By Markson Omagor
This morning while walking to our labour parade grounds, actually just as I approached the ground, a one Paul, a former Town Clerk Arua Municipal Council but who sleeps in the Sheraton of M/BAY told me, that (names withheld for privacy purposes) a former CAO of (Oyam) had been arrested and brought the previous evening.
This gentleman had been a center of discussion within our circles; three works back, his co-accused had been arrested and brought back to Luzira. When this co-accused appeared back in court, their case was adjourned for two weeks as the sureties for the CAO who had gone AWOL were forced to deposit land tittles within Kampala with a value of over a hundred million (100m) with the court.
We had also been briefed that these sureties were to forfeit their land titles or cause the arrest of the accused. It was our conviction that these sureties must have born on pressure for the gentleman to be arrested.
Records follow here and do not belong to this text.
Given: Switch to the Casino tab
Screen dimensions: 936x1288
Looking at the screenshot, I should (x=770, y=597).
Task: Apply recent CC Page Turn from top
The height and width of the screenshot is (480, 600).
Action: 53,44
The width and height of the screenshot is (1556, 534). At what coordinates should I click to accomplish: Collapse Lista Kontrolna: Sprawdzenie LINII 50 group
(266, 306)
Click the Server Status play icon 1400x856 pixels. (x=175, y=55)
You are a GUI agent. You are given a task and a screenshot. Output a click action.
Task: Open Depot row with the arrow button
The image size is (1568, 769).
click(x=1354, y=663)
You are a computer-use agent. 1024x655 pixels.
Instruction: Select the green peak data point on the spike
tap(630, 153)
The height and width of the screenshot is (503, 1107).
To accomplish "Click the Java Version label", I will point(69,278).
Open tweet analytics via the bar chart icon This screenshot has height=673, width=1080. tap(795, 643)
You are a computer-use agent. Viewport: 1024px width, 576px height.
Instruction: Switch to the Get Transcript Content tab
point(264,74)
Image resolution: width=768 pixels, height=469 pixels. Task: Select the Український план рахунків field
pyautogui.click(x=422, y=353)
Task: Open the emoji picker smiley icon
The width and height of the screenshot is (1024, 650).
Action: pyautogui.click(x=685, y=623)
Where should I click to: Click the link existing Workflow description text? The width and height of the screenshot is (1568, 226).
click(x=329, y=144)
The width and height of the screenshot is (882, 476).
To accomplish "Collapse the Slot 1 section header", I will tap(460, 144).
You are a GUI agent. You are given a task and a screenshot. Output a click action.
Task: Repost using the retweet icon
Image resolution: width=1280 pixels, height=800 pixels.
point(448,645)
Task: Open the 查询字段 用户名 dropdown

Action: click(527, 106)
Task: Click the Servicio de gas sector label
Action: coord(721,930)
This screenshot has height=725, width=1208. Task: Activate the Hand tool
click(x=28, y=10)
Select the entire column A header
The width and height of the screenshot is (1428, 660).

Now they will go to court for conviction since they jumped bail when they were to report back for sentencing, so we await for that day.
“I fear for those guys because you see they went before the Judge and pleaded guilty and were given one week to report back to court for their conviction and sentencing, instead they jumped bail and fled. The judge we believe must be infuriated.” Paul said.
Then this evening while reading an edition of New Vision, our hopes were finally dashed. The DPP announced that he had taken over all the cases handled by the IGG and therefore there will be no dismissals as a result of the constitutional court ruling.
“ In April 2012, there was a constitutional ruling that rendered the then acting Inspector General of Government (IGG) Raphael Baku incompetent of prosecuting ministers, Sam Kutesa, John Nasasira and Mwesigwa Rukutana because the inspectorate was not fully constituted..
The court ruled that the IGG could not prosecute the three ministers or any one for cases involving abuse of office and corruption and causing financial loss because by acting alone in prosecuting the officials he was breaching the constitution.”
This constitutional court ruling created a lot of anxiety amongst us who were prosecuted under that IGG regime. We actually had hopes that all our convictions were automatically going to be nullified.
More over as previously stated, cases already prosecuted and concluded by the IGG in its present unconstituted form were to stay as they were although the constitutional court remarked it as having been unfortunate! So there goes your justice! Justice in your beloved country! For now am going to look at my Sarah’s and son’s picture that had been smuggled in for me some two weeks back for emotional energy to pull through yet another night in confinement!
13th April, 2012
Odong, my friend, my chief who hosted me in C8 for my first month in prison completed his sentence today and left. I met him accidentally at the property office where I had gone to sign for money for purchase of a few items. The man was dressed in black shoes, black trousers, a black shirt with white spots and a black rain jacket hanging down towards his knees.
He took long to see me in the line; his gaze, I suspected was clouded by expectation. Anxiety of a home so alien, of a family so remote, of a life so unnatural, of a desire for a female comfort unknown for the last seven years! I called out to him, then he heard and saw me. He asked for my telephone number for which I gave. I washed him well in his new life and he in return promised to pray for me to last out my sentence.
I had been parted with Odongo when the near- go- home inmates were shifted from C Block to D Block. Odongo himself belonged to this group but was stayed because he was the R.P ward. Now this departure, I was not willing to witness, an effort to avoid pain that longing pain caused by constant reminders. Reminders that our lives actually belonged to the outside of these metallic gates. But fate brought us rainfall in a torrent introducing us to another phase of prison life. The rainy cold phase where inmates are mostly locked indoors for fear of escape.
The same day had actually witnessed another ‘Gari’, vehicle in English selected inmates were taken to the farm. Now when one wants a proper definition of a prison, it’s got in a farm prison.